一夜の過ちで授かったら、極上御曹司に娘ごとたっぷり溺愛されています
「でも、そのことにお父さんまたヘソを曲げてしまって。こんなに年月が経ってしまった。本当にごめんなさい」
お母さんの言葉に、申し訳なさが募る。
自分で引き起こしたことなのに、どれだけの人に迷惑や心配をかけたのだろう。
「ごめんなさい。本当にごめん……」
涙が零れ落ちるの私に、お母さんが私の背中を叩く。
「ママが泣いちゃだめでしょ。どんなことがあっても咲綾は私たちの娘なんだから、迷惑をかけたっていいのよ。
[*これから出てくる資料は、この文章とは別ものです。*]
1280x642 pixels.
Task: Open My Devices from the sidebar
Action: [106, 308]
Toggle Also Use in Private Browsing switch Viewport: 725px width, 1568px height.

咲綾だって真由の我儘だったら可愛いでしょ?」
「お母さん……ありがとう」
その言葉に、私は素直に言葉が零れ落ちる。
「真翔さんから電話があった時、こんなことを引き起こした男だってお父さん初めは怒っていたのよ。でもその怒りも全部受け止めて、二人の行き違いを説明するために何度も連絡をくれたのよ。感謝しなさい」
真翔さんがそんなことをしていてくれたことに、驚きと嬉しさがこみ上げる。
「うん」
私は涙を拭うと、お母さんに笑顔を向けた。